"Hidden in plain sight" d'Ellis Amdur et le cœur perdu de l'Aïkido
J'ai récemment lu un ouvrage passionnant, "Hidden in plain sight" d'Ellis Amdur, que m'a prêté un de mes amis, Thibault Desmoulins De L'Isle.
Ellis Amdur est l'un des très rares occidentaux à détenir deux licences d'enseignements dans des Koryus à la lignée établie. Etudiant les arts martiaux depuis plus de quarante ans il a séjourné durant treize ans au Japon et parle couramment japonais. Pratiquant d'Aïkido avancé il a aussi étudié de nombreuses autres disciplines telles que le Muay Thaï, le Taï Chi Chuan et le Hsing I Chuan.
Ellis Amdur est l'un des auteurs les plus intéressants dans la littérature martiale actuelle. Accompagnant sa vaste expérience d'une profonde réflexion il n'hésite pas à dire tout haut ce que beaucoup pensent tout bas. Si je ne suis pas toujours d'accord avec ses conclusions, ses écrits sont toujours passionnants et source de réflexions.
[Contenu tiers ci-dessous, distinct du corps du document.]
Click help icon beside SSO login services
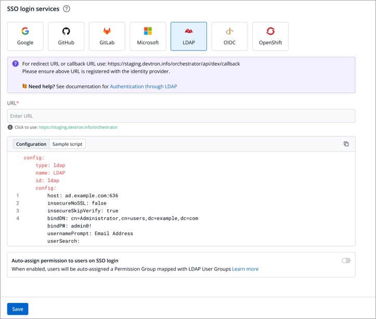The image size is (376, 319). point(67,9)
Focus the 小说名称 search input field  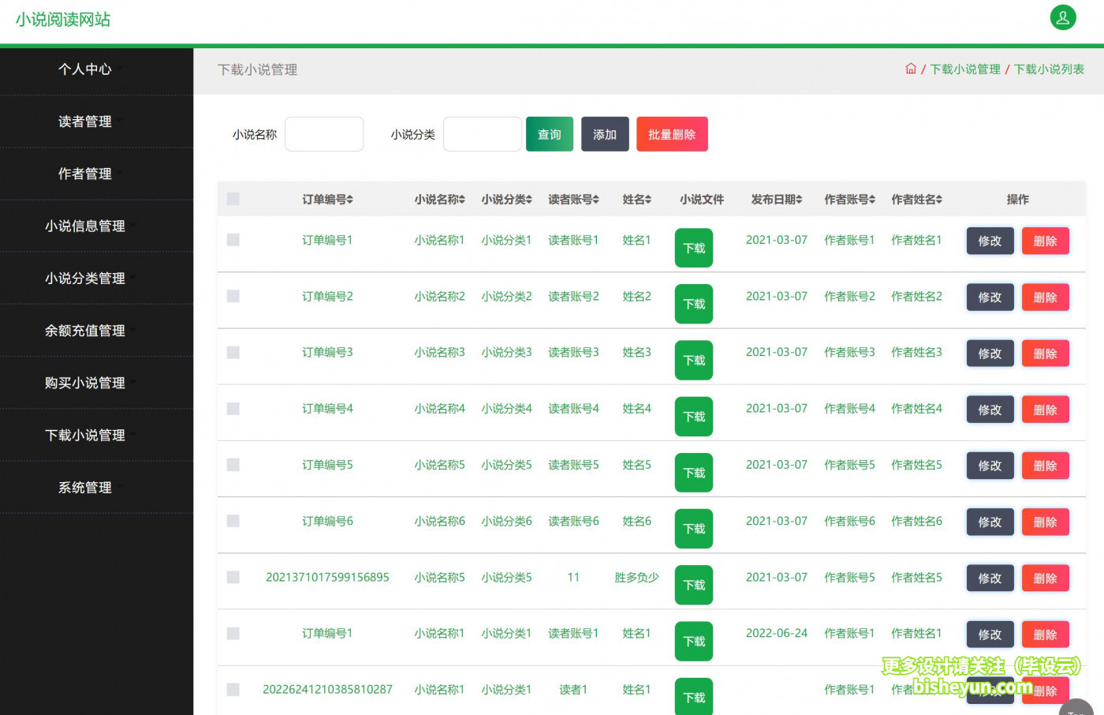324,134
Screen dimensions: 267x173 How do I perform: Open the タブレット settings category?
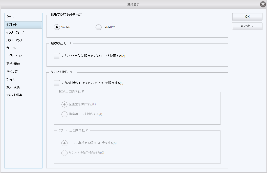(x=12, y=25)
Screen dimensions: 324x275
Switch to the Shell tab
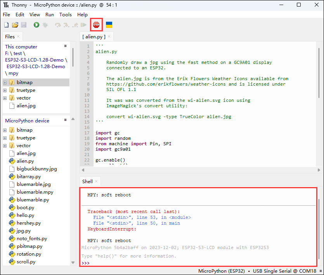click(87, 181)
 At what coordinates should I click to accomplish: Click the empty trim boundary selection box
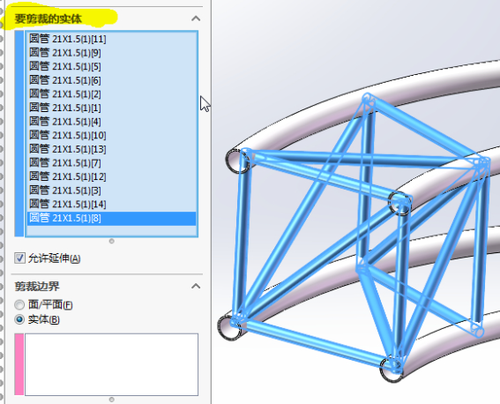[112, 364]
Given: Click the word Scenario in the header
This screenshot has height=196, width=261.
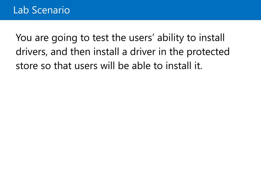Looking at the screenshot, I should click(51, 10).

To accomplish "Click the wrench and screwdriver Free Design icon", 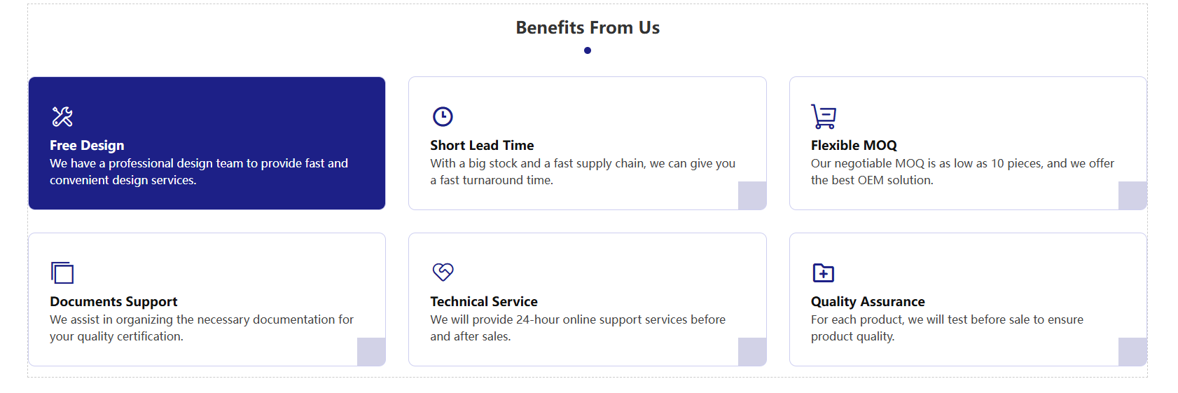I will pyautogui.click(x=62, y=116).
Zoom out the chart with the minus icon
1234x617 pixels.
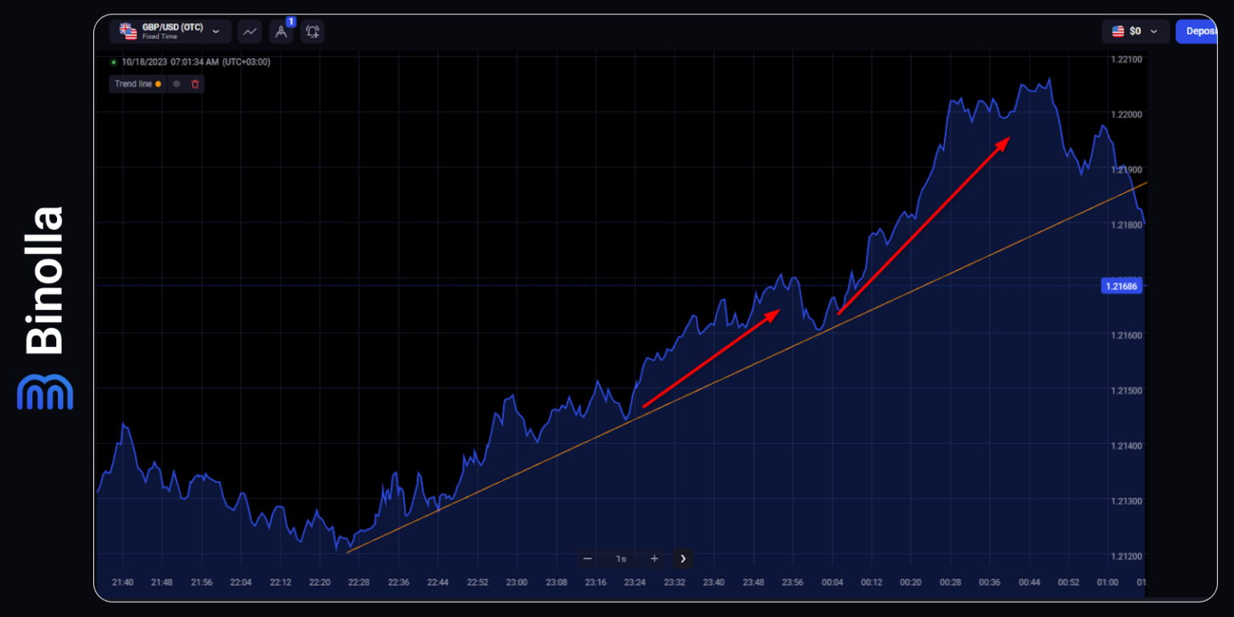point(587,558)
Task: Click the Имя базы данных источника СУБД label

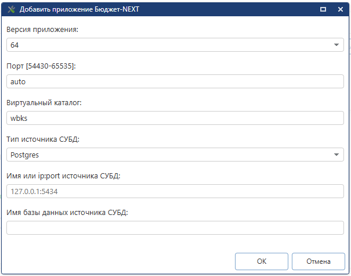Action: [x=67, y=213]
Dans "Hidden in plain sight" Amdur aborde de nombreux points fondamentaux, des origines de l'Aïkido à sa transmission en passant par la genèse de son travail aux armes. Grossièrement, une des conclusions à laquelle il arrive est que l'Aïkido a perdu une partie de son essence…
Le cœur perdu de l'Aïkido
Dès l'introduction Amdur pose le problème. Traduction rapide, abrégée et approximative:
"Pourquoi certains des militaires les plus endurcis du Japon et certains de ses plus grands experts en arts martiaux considéraient-ils Ueshiba Moriheï avec crainte? Pourquoi son maître, Takeda Sokaku, était-il capable de démontrer des capacités que l'on imagine uniquement possible dans les mythes et légendes? Pourquoi certains élèves de Takeda Sokaku, un très petit nombre, étaient-ils considérés avec un respect semblable à celui porté à Ueshiba? Ils démontraient un type de puissance différent de celui de culturistes ou d'hommes forts, si extraordinaire qu'il possède sa propre désignation: "force interne, aïki ou kokyu". Retournons à notre puzzle, pourquoi la plupart des pratiquants d'Aïkido et Daïto ryu modernes, aussi estimables soient-ils, semble ne pas avoir ne serait-ce qu'une étincelle de cette puissance légendaire? Qu'est-il arrivé à ces capacités?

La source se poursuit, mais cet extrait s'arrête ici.